▸ **Written instruction 1**
According to the passage on digitising the New York Times, at which university did the people who developed the CAPTCHA program work?

Digitising the New York Times
CAPTCHA stands for Completely Automated Public Turing Test To Tell Computers and Humans Apart and was coined in 2000 by Luis von Ahn, Manuel Blum, Nicholas Hopper and John Langford of Carnegie Mellon University, who developed the CAPTCHA programme. To us mere mortals it often appears as hemetic arabic language font, so heavily distorted even humans can’t read it. However they’ve gone a step further, and whilst I may be slow on picking up on this I noticed the ‘easier’ CAPTCHA code to read looks like old type font, and sure enough it is!
CAPTCHA is a program developed by that can tell whether its user is a human or a computer. CAPTCHAs are used by many websites to prevent abuse from “bots,” or automated programs usually written to generate spam. No computer program can read distorted text as well as humans can, so bots cannot navigate sites protected by CAPTCHAs.

▸ **Written instruction 2**
Copy word for word the rows between the one holding "Where should I click to: Tap" and the one holding "pyautogui.click(x=40, y=133)", inclusive.

▸ **Task data**
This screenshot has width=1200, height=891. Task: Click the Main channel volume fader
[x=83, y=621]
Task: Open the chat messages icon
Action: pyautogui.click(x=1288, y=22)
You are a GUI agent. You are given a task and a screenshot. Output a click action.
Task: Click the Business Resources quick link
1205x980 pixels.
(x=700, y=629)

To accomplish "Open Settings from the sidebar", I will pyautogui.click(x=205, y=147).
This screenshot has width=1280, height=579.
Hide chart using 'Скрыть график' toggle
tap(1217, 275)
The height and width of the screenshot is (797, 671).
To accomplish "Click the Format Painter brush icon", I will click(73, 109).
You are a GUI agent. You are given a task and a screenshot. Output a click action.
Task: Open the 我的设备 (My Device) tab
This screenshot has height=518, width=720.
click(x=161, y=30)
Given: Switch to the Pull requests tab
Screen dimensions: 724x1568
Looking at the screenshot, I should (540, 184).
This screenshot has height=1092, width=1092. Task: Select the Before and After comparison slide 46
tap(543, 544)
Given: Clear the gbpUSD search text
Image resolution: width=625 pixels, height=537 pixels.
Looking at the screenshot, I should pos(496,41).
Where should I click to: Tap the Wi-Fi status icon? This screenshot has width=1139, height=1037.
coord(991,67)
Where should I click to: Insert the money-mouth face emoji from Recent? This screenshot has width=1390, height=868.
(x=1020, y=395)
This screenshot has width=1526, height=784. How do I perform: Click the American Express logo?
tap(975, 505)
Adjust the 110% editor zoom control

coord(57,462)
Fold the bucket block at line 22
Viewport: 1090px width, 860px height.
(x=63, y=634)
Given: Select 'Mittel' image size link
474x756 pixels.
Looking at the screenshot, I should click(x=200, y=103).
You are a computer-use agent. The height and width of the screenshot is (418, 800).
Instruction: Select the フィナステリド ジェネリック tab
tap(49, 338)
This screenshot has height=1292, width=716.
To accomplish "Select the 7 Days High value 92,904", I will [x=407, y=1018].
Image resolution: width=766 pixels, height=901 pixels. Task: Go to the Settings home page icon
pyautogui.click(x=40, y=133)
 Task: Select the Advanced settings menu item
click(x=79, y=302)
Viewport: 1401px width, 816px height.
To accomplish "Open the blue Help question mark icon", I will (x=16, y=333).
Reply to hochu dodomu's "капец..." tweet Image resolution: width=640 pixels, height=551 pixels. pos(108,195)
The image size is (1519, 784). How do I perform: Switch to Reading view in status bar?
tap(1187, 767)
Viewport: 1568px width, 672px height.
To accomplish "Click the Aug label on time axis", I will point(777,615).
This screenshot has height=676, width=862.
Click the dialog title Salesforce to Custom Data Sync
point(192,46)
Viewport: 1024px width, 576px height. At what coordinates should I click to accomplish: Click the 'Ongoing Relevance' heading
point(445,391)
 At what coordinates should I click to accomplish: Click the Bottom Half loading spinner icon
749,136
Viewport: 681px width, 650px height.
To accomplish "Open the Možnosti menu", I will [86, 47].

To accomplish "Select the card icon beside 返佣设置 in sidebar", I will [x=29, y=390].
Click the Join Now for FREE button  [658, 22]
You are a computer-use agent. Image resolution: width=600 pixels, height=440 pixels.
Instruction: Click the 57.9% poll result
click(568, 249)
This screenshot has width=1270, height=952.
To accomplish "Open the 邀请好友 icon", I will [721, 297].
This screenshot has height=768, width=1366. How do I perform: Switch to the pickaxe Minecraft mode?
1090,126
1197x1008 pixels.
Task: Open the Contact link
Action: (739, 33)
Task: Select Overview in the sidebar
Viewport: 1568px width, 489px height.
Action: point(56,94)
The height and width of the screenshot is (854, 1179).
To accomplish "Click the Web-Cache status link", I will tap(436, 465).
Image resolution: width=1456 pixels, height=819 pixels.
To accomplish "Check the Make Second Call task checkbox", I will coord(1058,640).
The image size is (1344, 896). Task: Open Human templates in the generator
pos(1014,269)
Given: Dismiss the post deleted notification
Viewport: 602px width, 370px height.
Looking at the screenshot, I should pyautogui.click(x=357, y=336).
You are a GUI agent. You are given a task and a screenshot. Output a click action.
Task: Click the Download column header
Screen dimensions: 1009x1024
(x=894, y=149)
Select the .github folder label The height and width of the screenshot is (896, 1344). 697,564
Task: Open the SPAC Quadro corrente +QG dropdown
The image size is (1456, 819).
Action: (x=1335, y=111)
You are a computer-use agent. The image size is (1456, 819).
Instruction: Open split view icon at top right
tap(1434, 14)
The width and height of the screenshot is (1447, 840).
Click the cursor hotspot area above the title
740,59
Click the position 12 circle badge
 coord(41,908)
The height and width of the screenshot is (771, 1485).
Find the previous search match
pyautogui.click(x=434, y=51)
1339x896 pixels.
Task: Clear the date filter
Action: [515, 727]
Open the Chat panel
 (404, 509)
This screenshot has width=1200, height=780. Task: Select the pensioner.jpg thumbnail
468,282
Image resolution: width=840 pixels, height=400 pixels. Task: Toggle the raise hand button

▸ **Result 1**
Carnegie Mellon University.

▸ **Result 2**
Where should I click to: Tap the Wi-Fi status icon? This screenshot has width=1139, height=1037.
coord(991,67)
Where should I click to: Insert the money-mouth face emoji from Recent? This screenshot has width=1390, height=868.
(x=1020, y=395)
This screenshot has width=1526, height=784. How do I perform: Click the American Express logo?
tap(975, 505)
Adjust the 110% editor zoom control

coord(57,462)
Fold the bucket block at line 22
Viewport: 1090px width, 860px height.
(x=63, y=634)
Given: Select 'Mittel' image size link
474x756 pixels.
Looking at the screenshot, I should click(x=200, y=103).
You are a computer-use agent. The height and width of the screenshot is (418, 800).
Instruction: Select the フィナステリド ジェネリック tab
tap(49, 338)
This screenshot has height=1292, width=716.
To accomplish "Select the 7 Days High value 92,904", I will [x=407, y=1018].
Image resolution: width=766 pixels, height=901 pixels. Task: Go to the Settings home page icon
pyautogui.click(x=40, y=133)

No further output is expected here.